Ah, bien sûr, tu as dû croire que certaines choses se produisaient entre le passé et le futur, des formes de « transmissions », ou de paradoxes, que l’on pourrait maîtriser à volonté. Mais regarde bien ta hanche gauche. Le tatouage s’y trouve déjà. Il n’est pas apparu par « transmission », comme tu l’as sans doute cru en te le faisant puis en rêvant, voilà quelques jours. Ce tatouage existe dans le futur parce que tu te l’es fait dans le passé, tout simplement. Tout comme ces stupides messages, que, toi comme moi, avons écrits sur les murs de l’hôtel ou dans Darkland à destination de Stéfur. As-tu seulement réfléchi à l’absurdité de ce geste ? Stéfur, c’est nous-mêmes dans six jours, ça ne sert à rien d’écrire des choses que nous savons déjà. D’ailleurs, quelle est l’utilité de cette lettre, au fond, puisque tu viens d’écrire la même, j’en suis certain. Peu importe.
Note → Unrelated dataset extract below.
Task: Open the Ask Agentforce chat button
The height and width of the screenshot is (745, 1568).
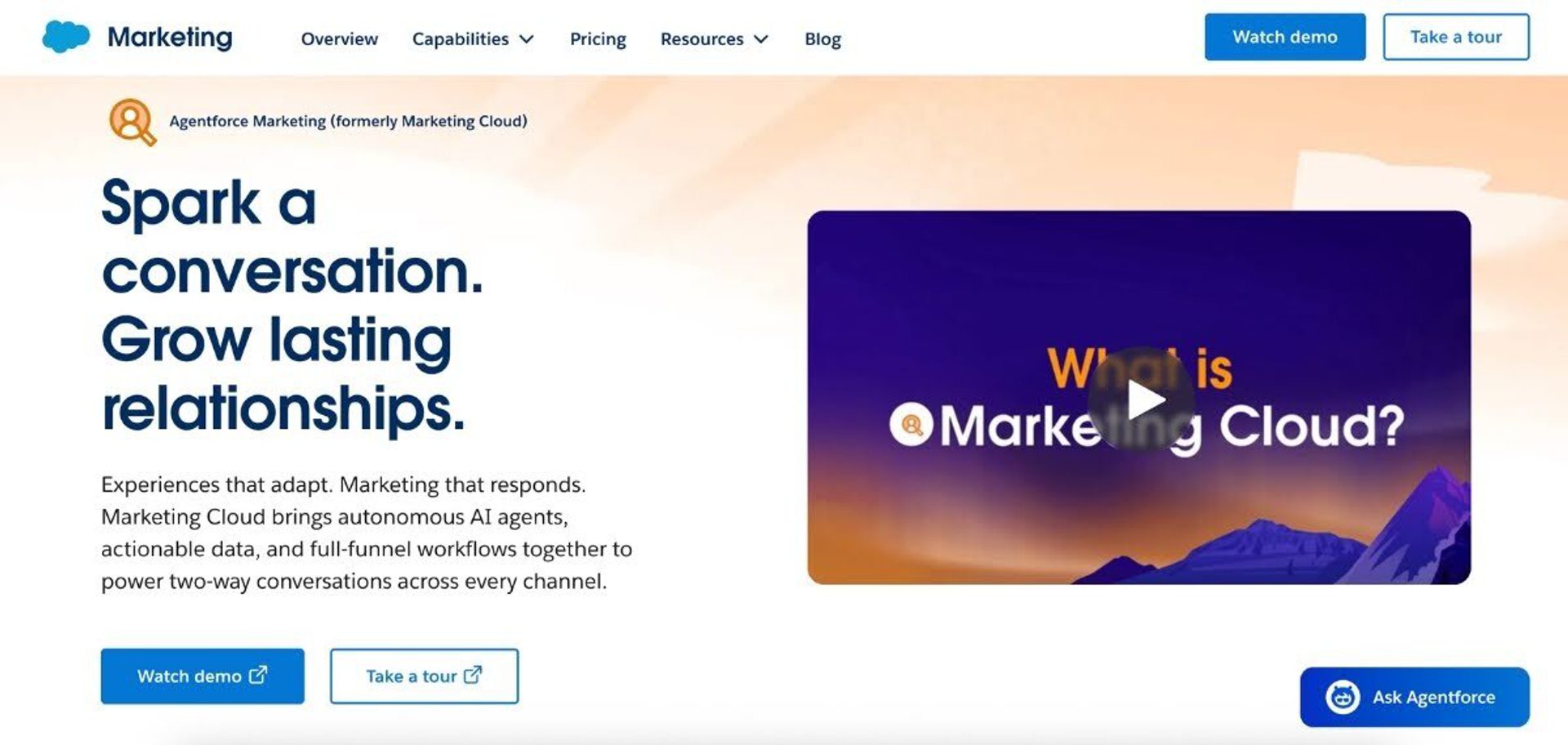Action: click(1414, 697)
Elle a le mérite de me faire réfléchir.

Nous en arrivons toujours à ce même point : dans ce monde, Sylvie meurt, le bébé du flic meurt, et Mélinda va probablement mourir, sans que nous puissions rien y faire. C’est ça, notre petite vie à nous. Notre petite histoire dont personne n’a rien à foutre.
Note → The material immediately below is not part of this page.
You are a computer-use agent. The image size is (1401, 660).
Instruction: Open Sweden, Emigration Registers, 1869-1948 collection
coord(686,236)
Voilà… Excuse-moi, je n’en sais pas plus pour le moment. Je suis comme toi, perdu. Pourquoi ça nous arrive à nous ? Qui nous a déposés sur ce fichu anneau de Mœbius ? Pourquoi rien ne change jamais, quoi qu’on fasse ?
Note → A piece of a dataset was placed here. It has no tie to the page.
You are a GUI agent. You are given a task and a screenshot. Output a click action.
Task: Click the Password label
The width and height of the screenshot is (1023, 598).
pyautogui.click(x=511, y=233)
Peut-être avons-nous entre les mains la preuve irréfutable que le voyage dans le temps, les boucles temporelles ou les mondes parallèles existent, mais… je crois que nous sommes condamnés à la garder pour nous, n’est-ce pas ? L’hôpital psychiatrique nous ouvre ses portes tellement grand…

Autre chose, qui te rassurera peut-être. Sylvie est vivante.

Eh oui, elle est vivante dans le passé, vous n’êtes pas si loin l’un de l’autre, ton Stèpas est encore avec elle. Après tout, il n’y a que six jours d’écart. Ce n’est pas la distance qui vous sépare aujourd’hui, mais le temps, il suffit juste d’avoir l’esprit un peu plus ouvert que la moyenne. Avec cette vision-là, tu verras, tout passe beaucoup mieux.

Sauf que, dans six jours… Elle mourra une nouvelle fois.

Je suis décidément très pessimiste, mais avoue qu’il y a de quoi.

BonIl semblerait que nous n’ayons plus rien à nous dire, après tout, nous connaissons tout l’un de l’autre, non ? Et, en définitive, cette lettre ne t’apprend rien, puisque ce sont tes propres pensées. Je dois rentrer, la famille de Sylvie va arriver en fin de journée. Et d’ailleurs, toi aussi tu dois rentrer, pour la même raison.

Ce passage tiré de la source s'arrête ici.